Enterprise E-Commerce and ERP: Common Questions Series Part 1

Thursday, February 18th, 2010

hotwax-media-ofbiz-expert

2010 is off to a great start at HotWax Media. We are working with a steady stream of clients who are interested in enterprise e-commerce and ERP. The main client pain points we encounter are 1. a growing business outpaces an old system, or 2. business processes are more sophisticated than a limited e-commerce systems will support. At HotWax Media, it is our mission to make these pain points go away for our clients.

As we continue with our mission and the new year delivers a resurgence of tangible, budget-backed interest in enterprise e-commerce/ERP and OFBiz, I thought it would be useful to start building a list of some common questions our prospective clients face as they make their e-commerce/ERP purchase decisions. I plan to add to this list from time to time with subsequent blog posts. For now, we will begin with the following three common questions we have heard from sales prospects over the last month.

The answers here are meant to be relatively short and sweet. If you are looking for additional detail or are more generally interested in learning how HotWax Media can help you create or enhance your e-commerce/ERP system, contact us without delay!

1. What are my options related to product organization and display?
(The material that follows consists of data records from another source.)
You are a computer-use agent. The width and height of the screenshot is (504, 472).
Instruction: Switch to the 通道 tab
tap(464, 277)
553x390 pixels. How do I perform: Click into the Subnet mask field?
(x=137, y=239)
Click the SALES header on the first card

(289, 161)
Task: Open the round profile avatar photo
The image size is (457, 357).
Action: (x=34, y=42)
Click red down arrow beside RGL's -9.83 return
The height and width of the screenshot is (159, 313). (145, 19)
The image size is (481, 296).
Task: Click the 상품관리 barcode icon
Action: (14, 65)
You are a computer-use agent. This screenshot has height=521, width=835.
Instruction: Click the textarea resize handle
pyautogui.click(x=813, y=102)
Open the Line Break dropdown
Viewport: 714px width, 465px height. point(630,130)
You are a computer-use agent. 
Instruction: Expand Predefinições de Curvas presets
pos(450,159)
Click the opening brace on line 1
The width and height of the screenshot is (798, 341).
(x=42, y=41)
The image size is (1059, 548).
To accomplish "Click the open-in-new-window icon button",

The first example today is related to product taxonomy and product content options. In this case, the sales prospect needed the ability to create quite a few categories, sub-categories, sub-sub-categories, and so on. She also needed the ability to deliver personalized content at each of these hierarchical levels based on user type. A competitor she had been speaking with was unable to support these requirements, so we were glad to be able to talk her down out of the tree (pun intended). The bottom line is that with OFBiz, you can create a product organization tree that has as many branches as you need to get the job done. There is no system-imposed limit to the number of categories you can create and use to organize and display your products in an OFBiz e-commerce storefront built by the OFBiz experts here at HotWax Media. Furthermore, you can deliver personalized content at any step along the way assuming you know who your user is (i.e. he has logged in or been somehow otherwise identified by the system). While you can personalize any product content at any step along the way, this capability requirement is especially common in B2B environments.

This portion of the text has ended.